I personally find that to be a feature, even though it is not intended to be one, as there is a reason it’s anonymous category. But yeah, maybe it happens because there isn’t a track maintained for the post. I’m honestly not sure, but this could be the reason.
Great, this works perfectly fine. Was wondering does all the @anon created accounts get dumped after while or it remains there in the database?
I don’t think that they ever get dumped / scrubbed per se automatically. Just that new anon posts after x days from the last one by that user (controlled by a core site setting) create a new anon user.
It would of course be quite possible to do so manually.
Got you :))
Also, is there a way to hide that popup every time when someone posts?
Here’s a fix if someone needs it, you can form the repo and in the plugin.rb file you can remove both result.message
and result.route_to
, so now there is no feedback mechanism to the user, and no dialog box or popup will be triggered.

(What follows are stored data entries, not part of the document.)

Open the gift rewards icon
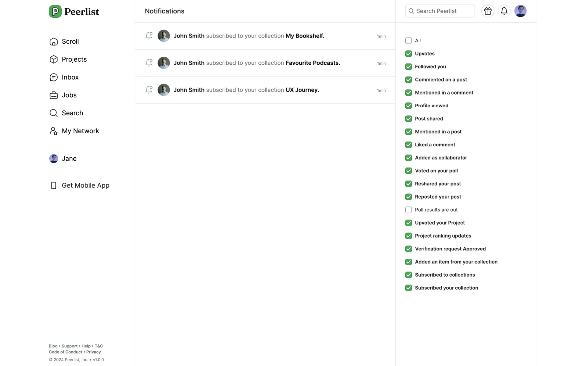586x366 pixels. click(487, 11)
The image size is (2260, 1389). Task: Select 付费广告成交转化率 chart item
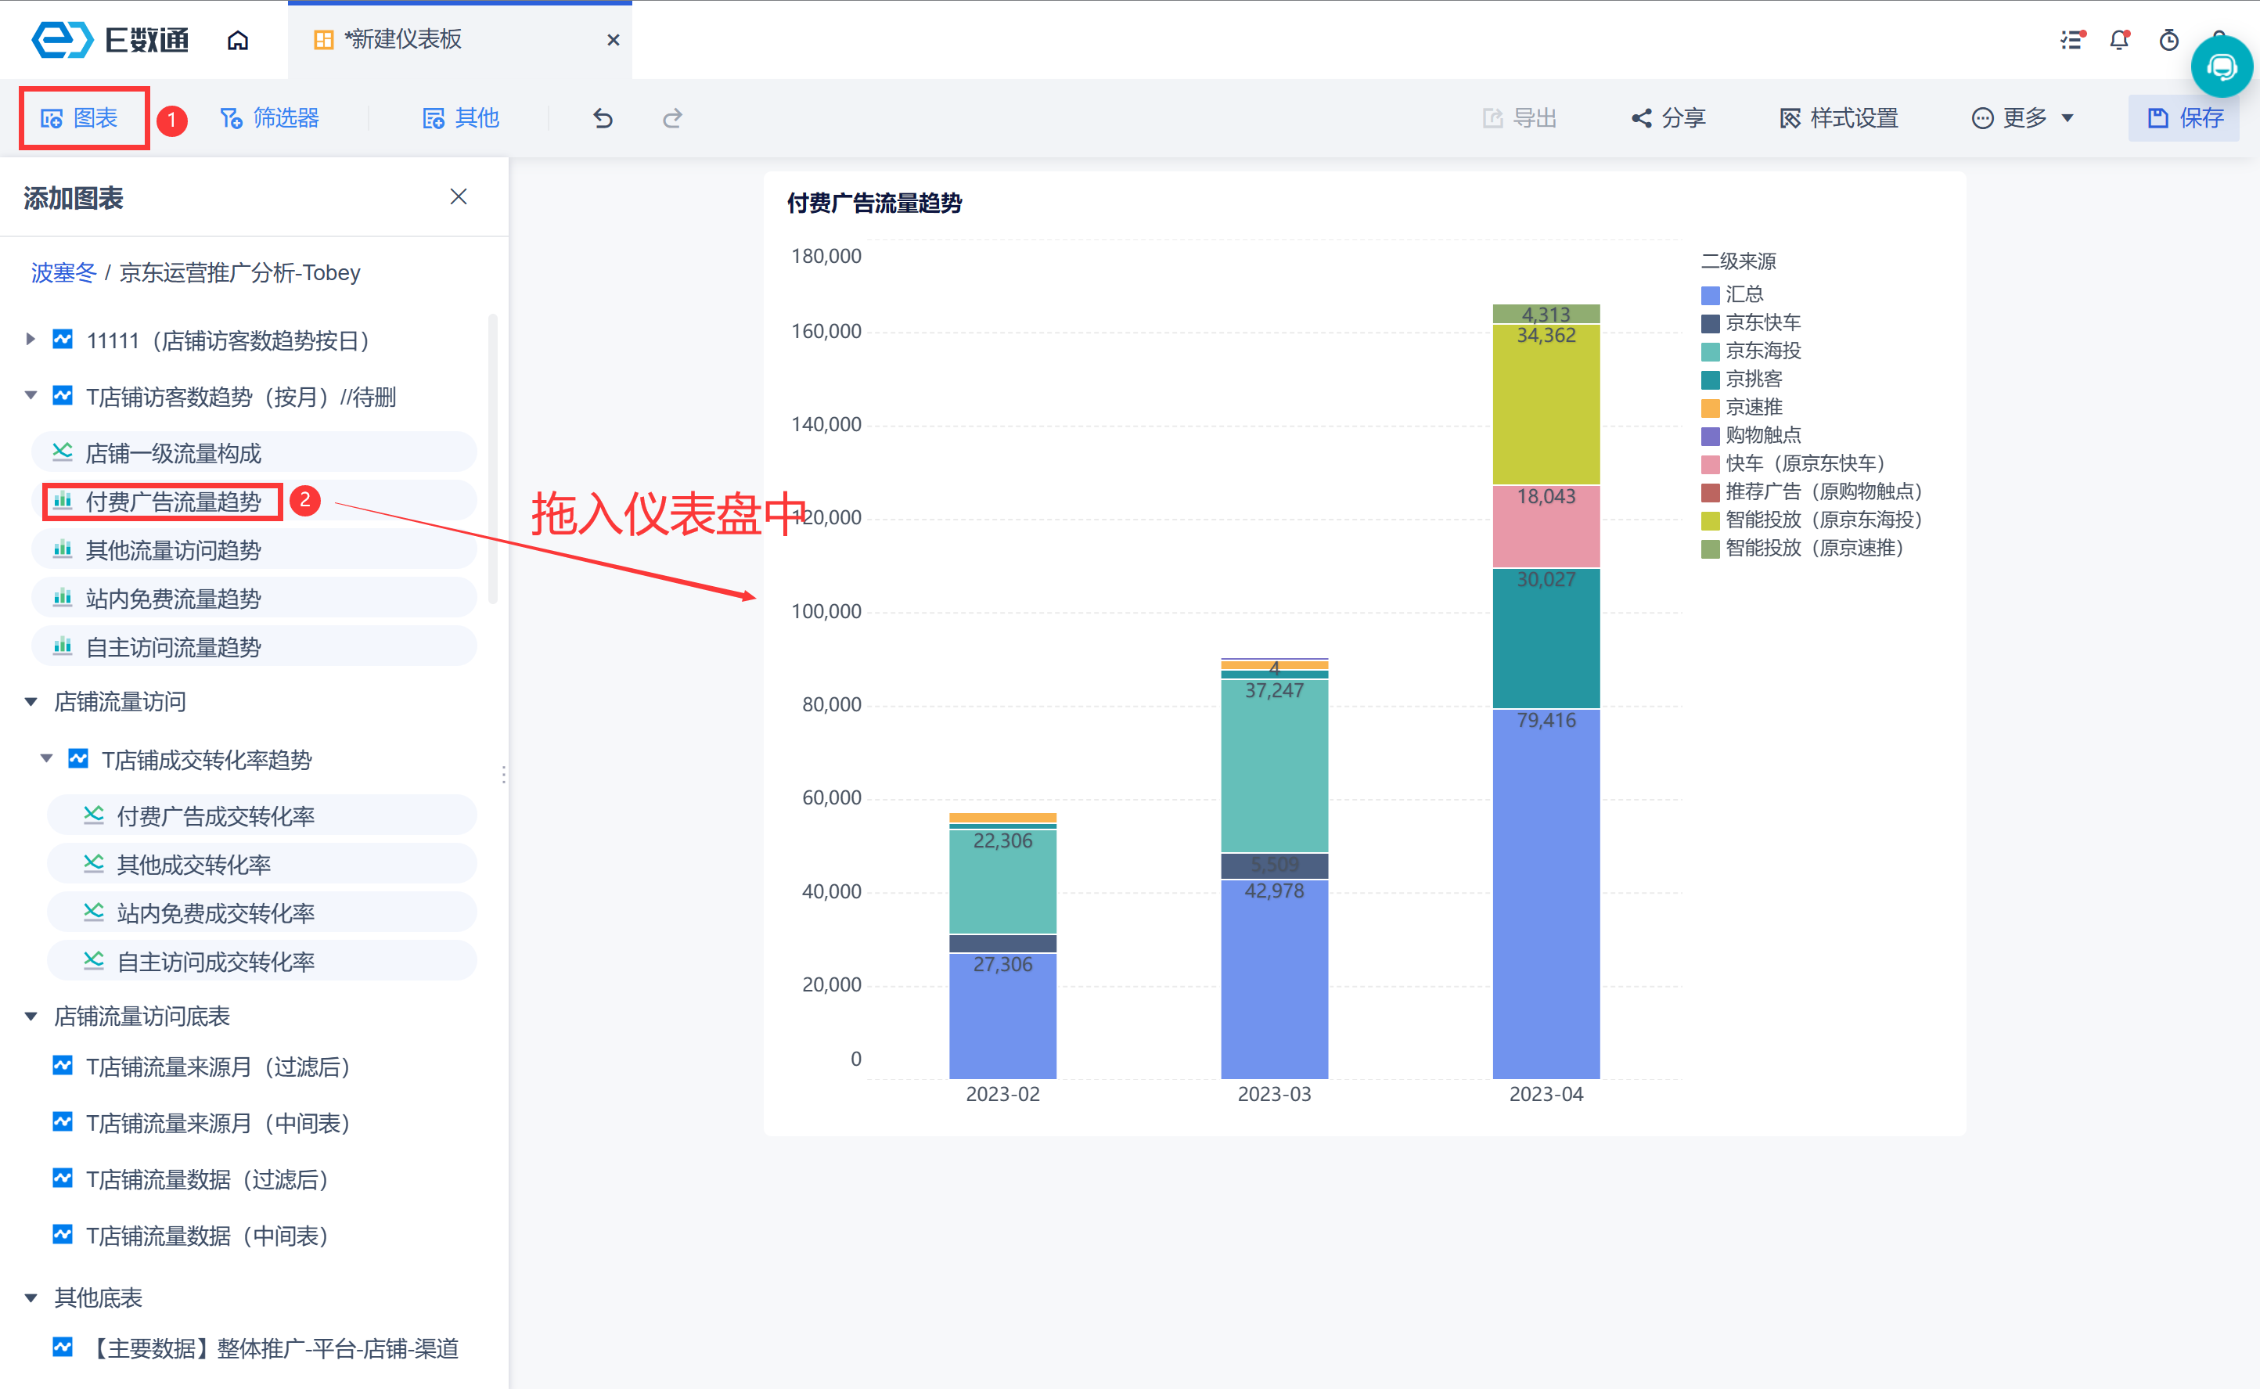click(x=215, y=816)
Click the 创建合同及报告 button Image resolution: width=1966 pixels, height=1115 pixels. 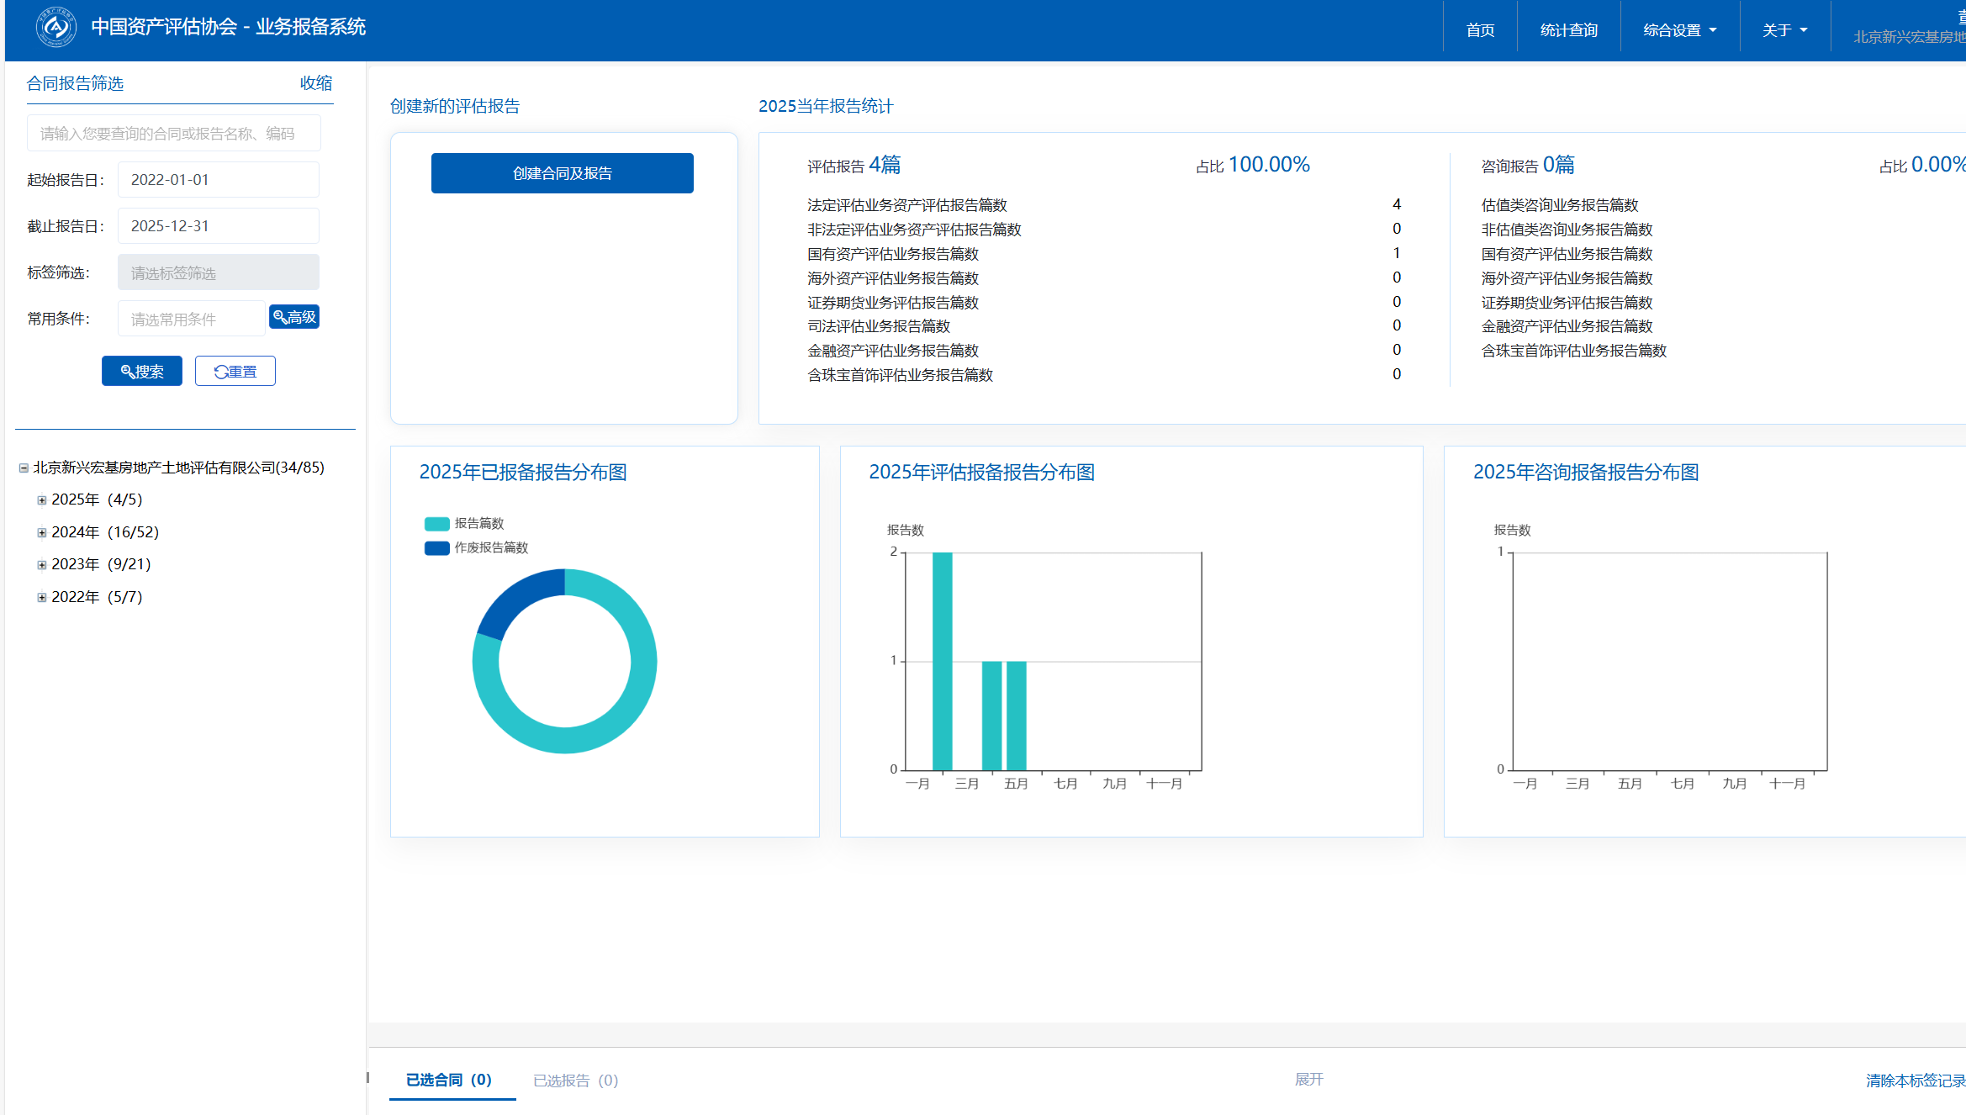tap(562, 173)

This is how the piece of code would look like:
if result.success?
result.post = post
# Removed message and route_to to skip the dialog box
else
user.flag_linked_posts_as_spam if creator.spam?
end
I’ve added this CSS to a Theme Component to achieve that (and hide their presence):
// Tweaks to the Anon category
body.category-general-hnz-anon {
div.presence-users, div.row div.post-notice.new-user {
display: none;
}
}
The bit after category-
is the slug of the category you are targetting.
I found an alternative way to implement similar functions of this plugin but without it: just adding a group called anon
(whatever you want) to include all anonymous users. Of course you do not need adding all accounts one by one, all of anonymouses’ email are anon.your.site
, so setting an automatic adding, then specify your security of a category to only allow anon
group to view, create topics and post.
Clever, but this misses the key functionality of this plugin:
While straightforward for savvy users, the flow of switching to an anonymous user, posting in the correct place, and switching back is a bridge too far for most!